A Note on Links: When reading back posts, please be aware that links have a short half-life. You can find working links to all of the MHS resources on our Educator Resources Page.

Monday, April 29, 2013

New: Montana Biography Page Designed for Young Student Researchers


I know a lot of teachers have students create “wax museums” or do other biographical projects, especially in fourth grade. That’s why I’m very pleased to let you know that we’ve created a special page for students doing biography projects.
We gathered a diverse list of subjects—48 in total—half men, half women, 27% Native American, with representatives from the nineteenth, twentieth, and even twenty-first centuries.

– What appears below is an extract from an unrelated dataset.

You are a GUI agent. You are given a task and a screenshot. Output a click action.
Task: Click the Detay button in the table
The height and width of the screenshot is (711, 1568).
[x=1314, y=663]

The list includes authors (B. M. Bower, Frank Bird Linderman, and D’Arcy McNickel), athletes (skier Eric Bergoust and bronc rider Allice Greenough Orr), pilots (Esther Vance), musicians (Jean Wrobel and Taylor Gordon), medical professionals (Susie Walking Bear Yellowtail, Dr. Caroline McGill, and Huie Pock), politicians (Burton K. Wheeler, Jeannette Rankin, Mike Mansfield, Maggie Smith Hathaway), religious (Sister Providencia Tolan, “Brother Van,” and Father DeSmet), veterans (George Oiye, Minnie Spotted Wolf), visual artists (Charlie Russell, John Clarke, Fanny Cory Cooney, Edgar Paxson), lawyers (Ella Knowles Haskell), business owners and copper barons (Sarah Bickford, Mattie Castner, William Clark, Marcus Daly, and Frederick Heinze), tribal leaders (Earl Old Person, Robert Yellowtail and Chief Charlo) and many more.

We’re particularly pleased that we were able to provide links to two different sources for each subject to facilitate meeting Common Core Standard CCSS.ELA-Literacy.RI.4.9: "Integrate information from two texts on the same topic in order to write or speak about the subject knowledgeably."

We’ve provided links to the Montana Biography page on both the Educator Resources and Student Resources pages of our website.

Take a look and let me know what you think. More importantly, let me know what your students think.





1 comment:

  1. Great info! I'm passing along an activity I do with my kids. It's, obviously, a play on Face Book. The poster templates are from Teacher’s Discovery http://www.teachersdiscovery.com/farce-book-blank-profile-posters-set-of-30.html and can be ordered online. Kids love them because they're fun, and I like them because it drives the research of heir subjects. I try to pair up people and have students' subjects chat with each other, Custer and Sitting Bull, for example.